$30 million gift will fund center to push for Supreme Court overhaul
The announcement comes amid a flurry of Democratic activity related to reshaping the high court, which includes forthcoming proposals from President Biden to limit justices’ terms and enact a binding ethics code, legislation capping gifts to justices, and a referral of Justice Clarence Thomas to the Justice Department for possible prosecution. The initiative will be called the Kohlberg Center on the U.S. Supreme Court.
The nonpartisan, nonprofit Brennan Center has often supported liberal positions on voting, criminal justice, money in politics and other law and policy issues. It was founded in 1995 and named after Justice William J. Brennan Jr., a liberal lion, and has a staff of about 160. Brennan’s president, Michael Waldman, directed speechwriting for President Bill Clinton and served on the 2021 panel convened by Biden that examined Supreme Court reform and issued a lengthy report.
Kohlberg, 66, a California resident, said he had no legal background and has not previously given money to court-related issues. He said he grew concerned with the direction of the court after the Citizens United decision in 2010 that loosened restrictions on campaign finance and was dismayed about what he called the court’s lack of response to recent ethics controversies, including Thomas’s refusal to recuse himself from some election-related cases after his wife pushed to overturn the results of the 2020 election.
But Kohlberg, who describes himself as a moderate who has voted for Democratic and Republican presidential candidates, said a tipping point came July 1, when the justices granted former president Donald Trump — and all future presidents — broad immunity from criminal prosecution.

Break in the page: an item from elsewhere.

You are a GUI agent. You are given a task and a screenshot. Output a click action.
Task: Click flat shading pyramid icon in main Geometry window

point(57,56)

“The Constitution is the backbone of the country. It’s critical that we have a court that follows it,” Kohlberg said. “It’s critical that we have a court that believes and adjudicates that no man is above the law. The immunity decisions cuts into that. … The court has lost its way, and it has lost the support of the country.”

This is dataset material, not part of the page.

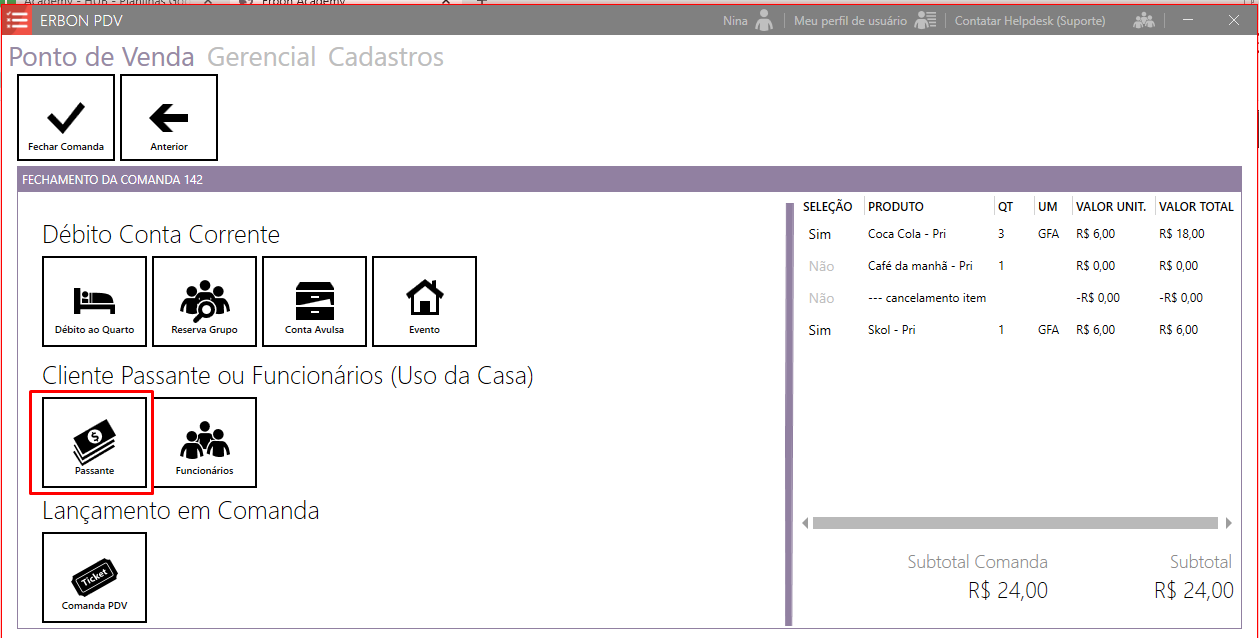Open the hamburger menu icon
The image size is (1259, 638).
(18, 20)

The Kohlberg Center will advocate term limits for justices and a stronger code of ethics than the one enacted last year by the Supreme Court, Kohlberg and Waldman said. The code adopted by the court was largely panned by judicial ethics experts as weak and unenforceable.
The center will also explore other changes, such as how the court handles emergency cases sometimes described as the “shadow docket”; giving Congress legislative tools to respond quickly to rulings by the justices; and constraining the court’s ability to curb regulation on the environment, public health and financial markets.
It will convene meetings of scholars, hold public symposiums, publish policy reports and advocate specific proposals before Congress.
“The goal is to build public support and public understanding and scholarly depth with the hope going forward there will be bipartisan support when possible for reforms of various kinds,” Waldman said. The initiative begins immediately, with operations in New York City and Washington.
Pamela S. Karlan, co-director of Stanford University Law School’s Supreme Court Litigation Clinic, said the center appeared to be a novel development in the academic landscape and a sign of the ferment around the high court. She said there’s already much being done in terms of scholarship on Supreme Court reform, but the center could be effective in other aspects of the push for overhaul.
“The Brennan Center is interesting creature in and of itself,” Karlan said. “It’s much more a public interest law firm. Coming up with a strategy to mobilize the public is in their wheelhouse.”
Even though the public officials calling for accountability at the high court are overwhelmingly Democrats, public support for change at times has spanned the political spectrum.
A recent Fox News poll showed roughly 80 percent of voters supported a mandatory retirement age for justices and 18-year term limits. Those numbers rose dramatically after the Supreme Court overturned Roe v. Wade in 2022, eliminating the constitutional right to abortion after nearly 50 years. The same poll showed the public approval of the Supreme Court at a record low.